In my career I've had the privilege of working with some very talented people in offshore locations, but I've also had to inform a lot of people that their jobs were moving overseas. From this experience, I think there are five leading indicators that your technology job will soon be moving somewhere cheaper.
1. You don't stand out from the ginormous crowd
There are about 18.2 million software developers worldwide, a number that is due to rise to 26.4 million by 2019. By the end of 2018, India is predicted to have more developers than the U.S. increasing its developer population from 2.75 million to 5.2 million, an increase of nearly 90%.
If you play the numbers game, then it does not good. But you can increase your odds by building skills in emerging and demanded for technologies. Think: cloud, AI, big data and data science, cybersecurity, blockChain and crypto-currencies. If this isn't you, do you need to up-skill and move to a fintech firm?
2. You're always behind a screen
If you don’t meet your clients (either internally or externally) face-to-face regularly, then to be frank, what’s the point of you being seated in a high cost location with them? Create tighter relationships with your clients, see them regularly in person. Make yourself indispensable to them. When your boss comes hunting, they will have your back.
3. You're not a highly functioning and specialist of the team
Does your business knowledge have a high value of return for the bank at the moment? Do you have specialist knowledge in regulatory change? Does the area you work for provide technology for a critical business function that requires detailed knowledge i.e. risk & compliance?
If the answers are no and you work in an area that's the same across all banks then you may be at risk of being offshored or your functional area being outsourced to a vendor.
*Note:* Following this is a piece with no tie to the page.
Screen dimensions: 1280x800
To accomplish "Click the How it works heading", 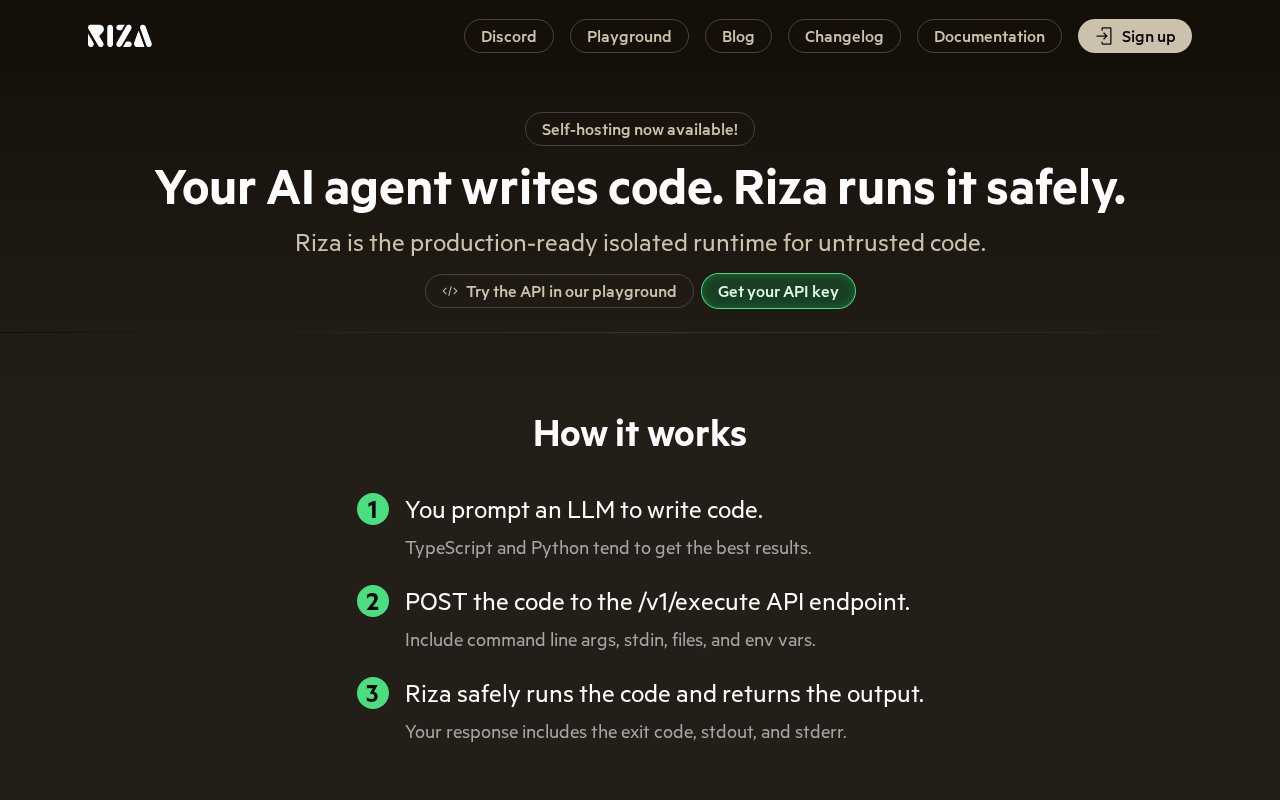I will 640,433.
4. Most of your team are elsewhere
If you're a senior leader and most of your team are now offshored then you may want to assess your situation. What is your span of control? Does it justify you yourself being in a high cost location? Maybe not.
5. Your boss looks shifty
Ask your boss if there is a risk of your role being offshored. In my experience calling someone out and watching their tone, language and body language should be able to tell you what’s planned. I know If someone had asked me outright, I would have looked very uncomfortable. I suspect most people are similar.